__Task brief__
If a line in the records below contains the word "agent", copy it.

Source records
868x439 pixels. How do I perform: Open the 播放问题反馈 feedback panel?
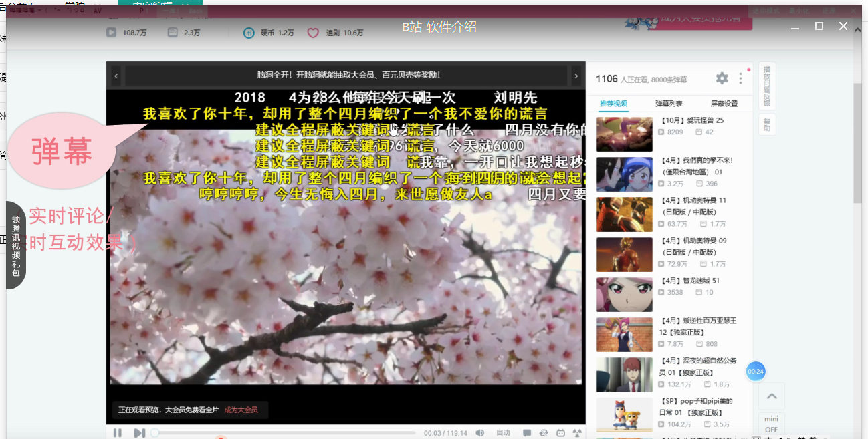[x=766, y=86]
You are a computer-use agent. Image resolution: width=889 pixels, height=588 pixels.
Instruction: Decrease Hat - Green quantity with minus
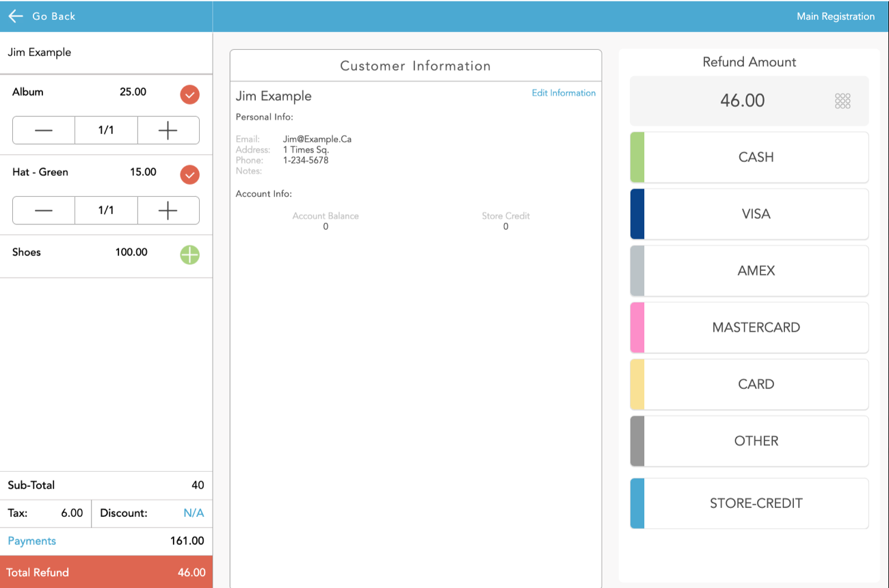[44, 211]
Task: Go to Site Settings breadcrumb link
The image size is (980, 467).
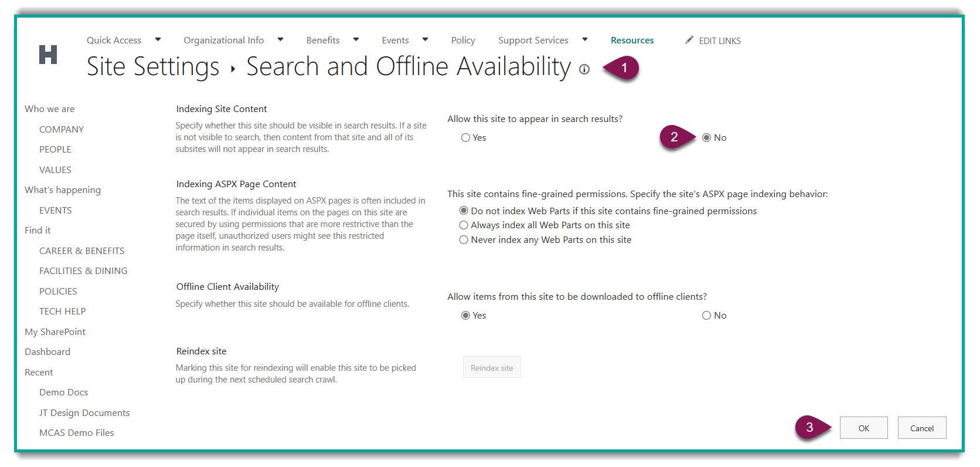Action: [x=153, y=67]
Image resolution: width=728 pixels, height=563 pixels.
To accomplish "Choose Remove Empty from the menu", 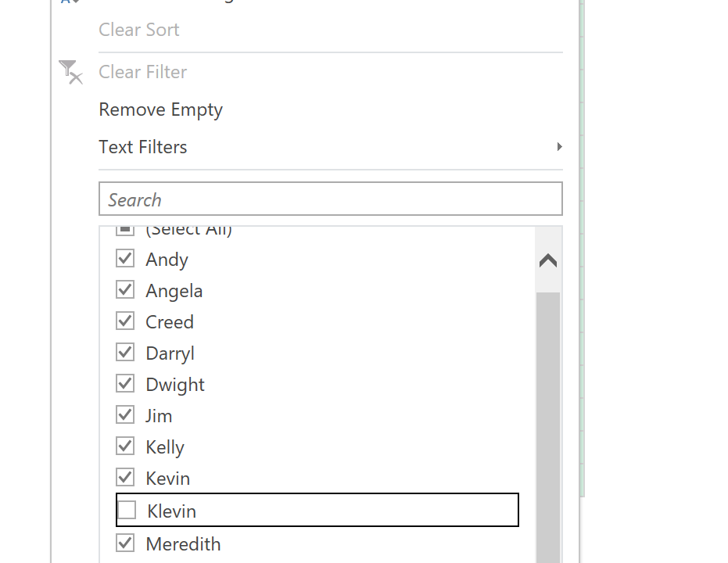I will coord(160,109).
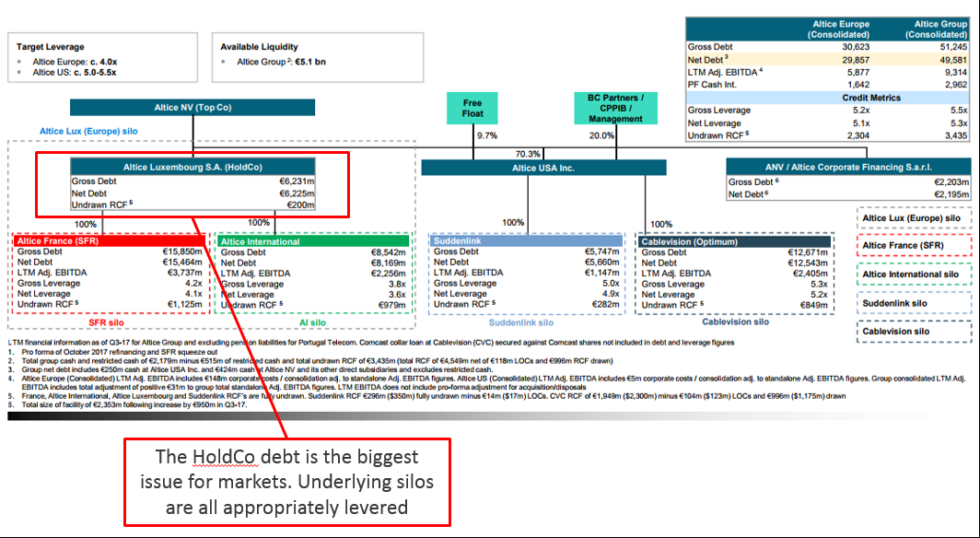Select ANV / Altice Corporate Financing header

pyautogui.click(x=848, y=167)
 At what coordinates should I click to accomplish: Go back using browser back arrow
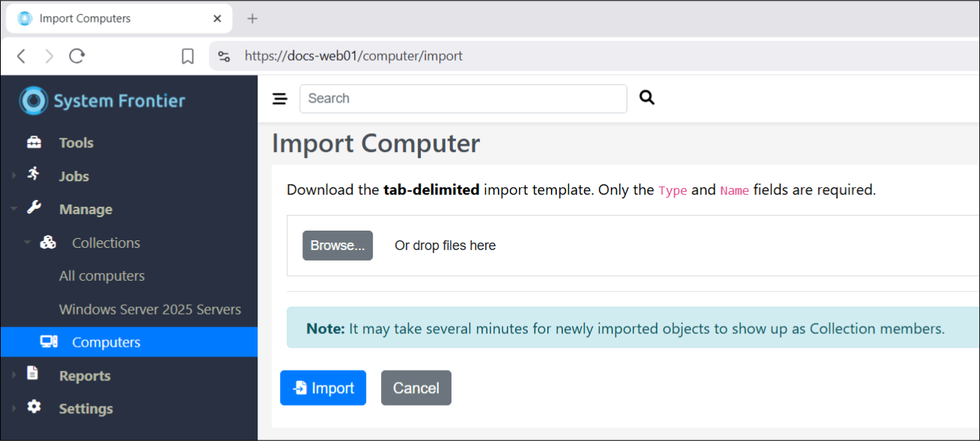coord(21,56)
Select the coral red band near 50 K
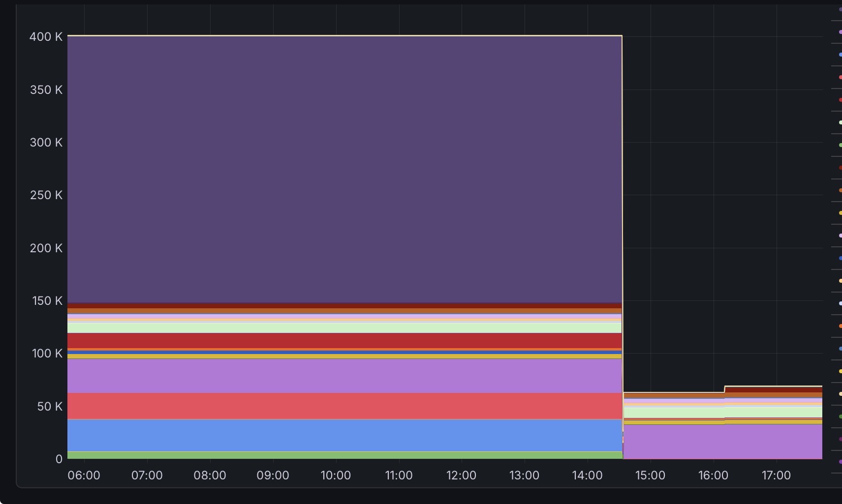 point(344,406)
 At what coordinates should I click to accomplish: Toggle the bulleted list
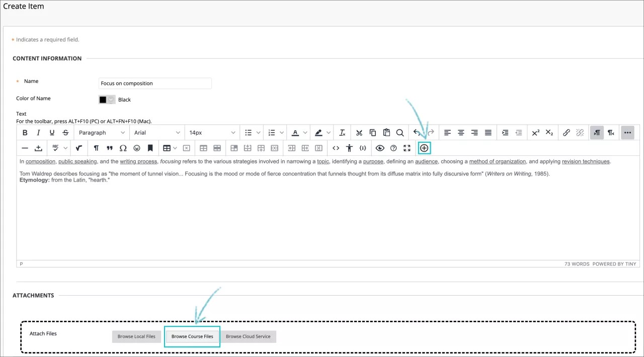point(248,132)
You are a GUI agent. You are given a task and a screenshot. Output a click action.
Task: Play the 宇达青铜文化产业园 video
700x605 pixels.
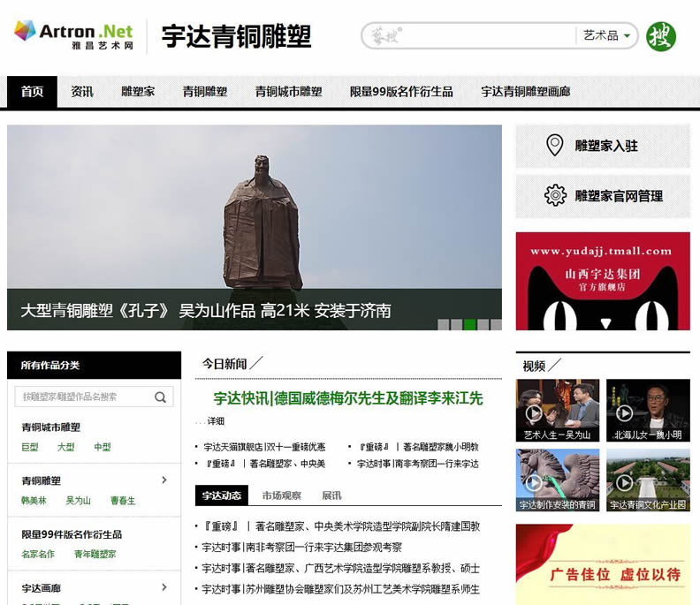click(x=624, y=482)
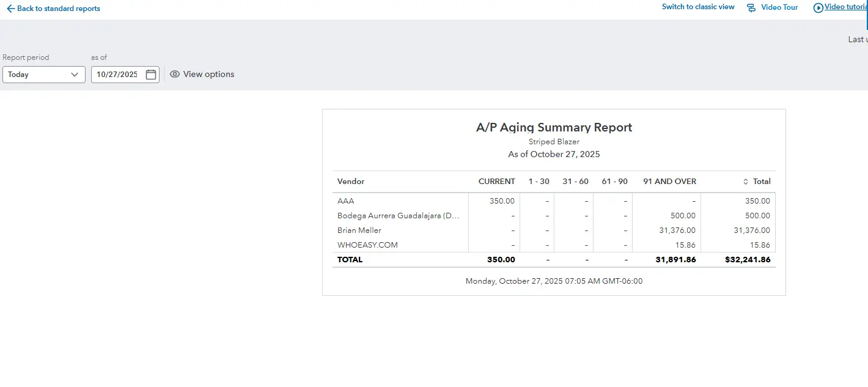Click the Bodega Aurrera Guadalajara vendor
The width and height of the screenshot is (868, 387).
tap(397, 216)
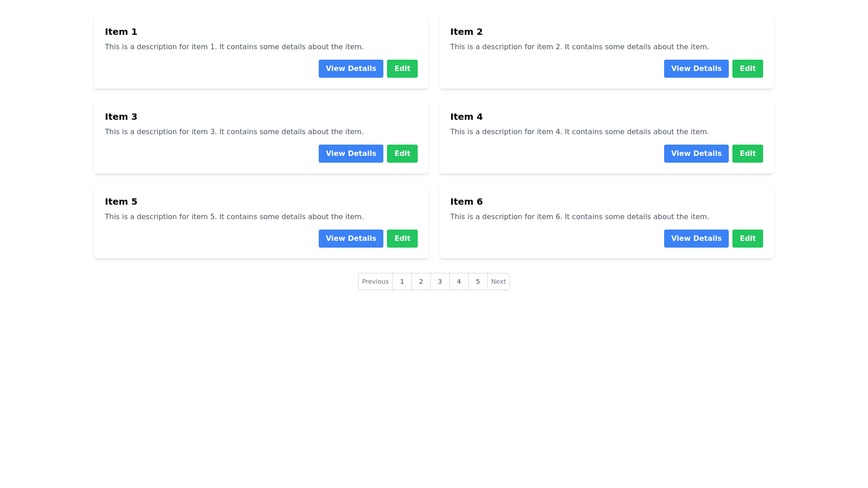Screen dimensions: 868x488
Task: Go to page 5 in pagination
Action: click(478, 281)
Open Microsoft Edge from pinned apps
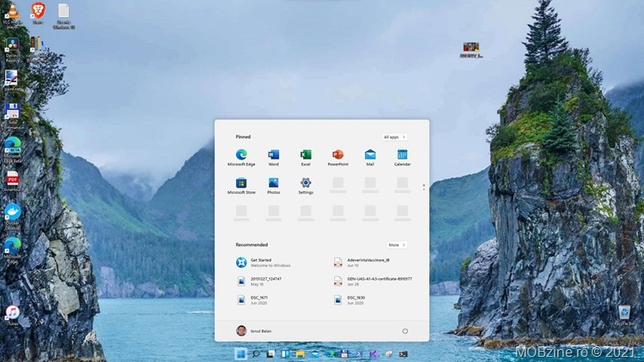This screenshot has width=644, height=362. tap(241, 155)
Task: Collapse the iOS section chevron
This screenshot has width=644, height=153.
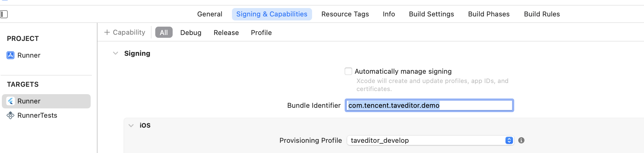Action: tap(131, 125)
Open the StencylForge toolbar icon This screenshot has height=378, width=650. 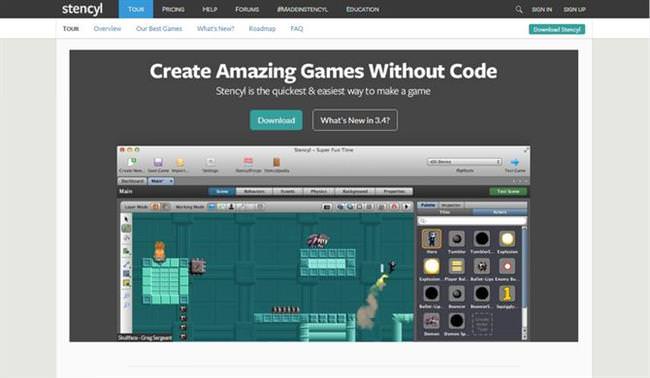(248, 162)
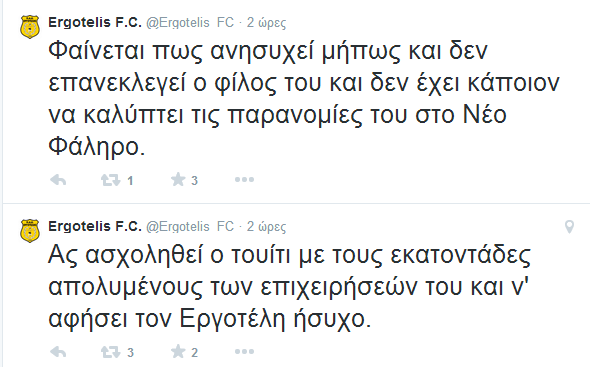
Task: Open more options on the first tweet
Action: 244,180
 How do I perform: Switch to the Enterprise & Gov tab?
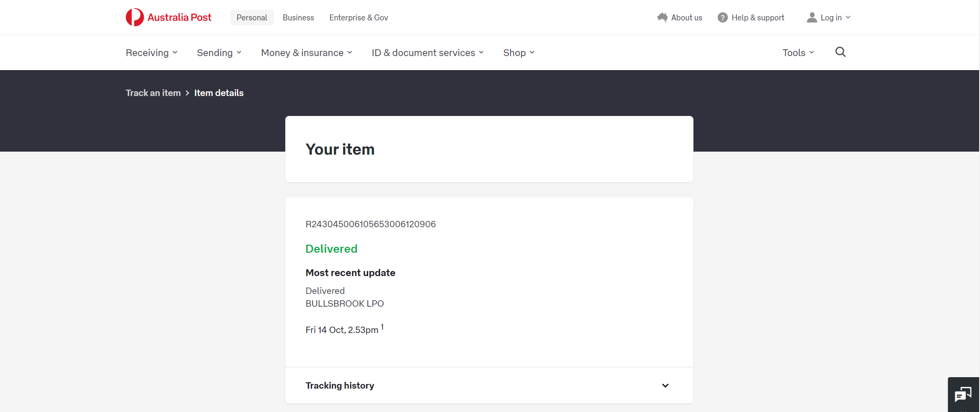(x=358, y=17)
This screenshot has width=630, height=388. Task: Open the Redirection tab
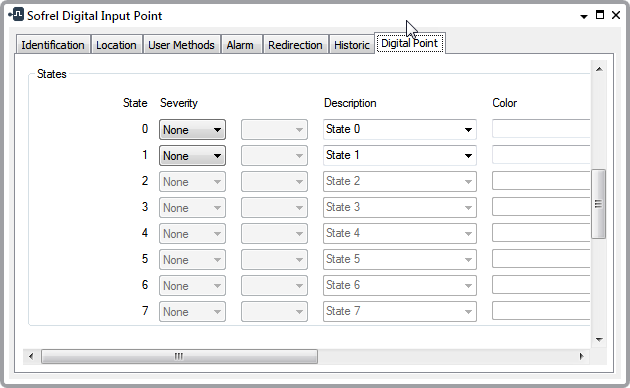coord(295,45)
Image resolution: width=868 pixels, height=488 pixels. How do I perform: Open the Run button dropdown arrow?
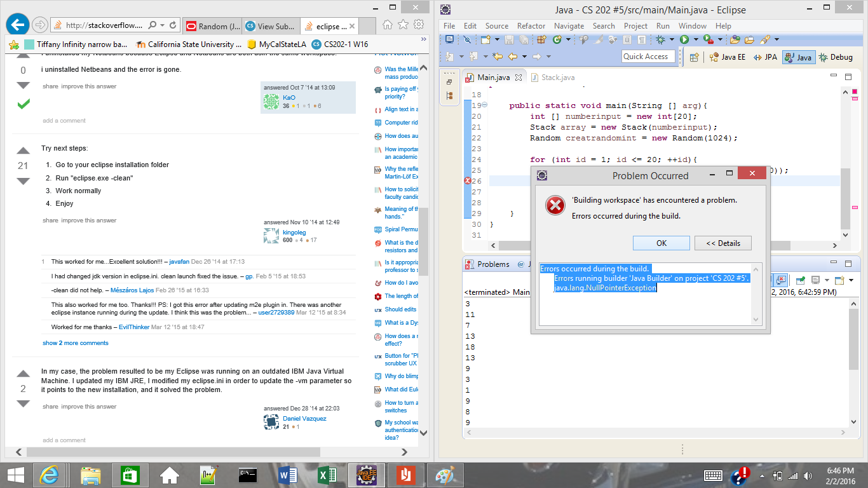(695, 39)
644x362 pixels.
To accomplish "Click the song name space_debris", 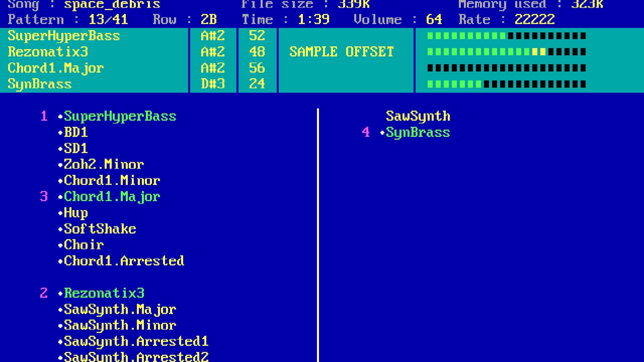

__Response box__
You are a computer-use agent. Image resolution: width=889 pixels, height=588 pixels.
You are a GUI agent. You are given a task and a screenshot. Output a click action.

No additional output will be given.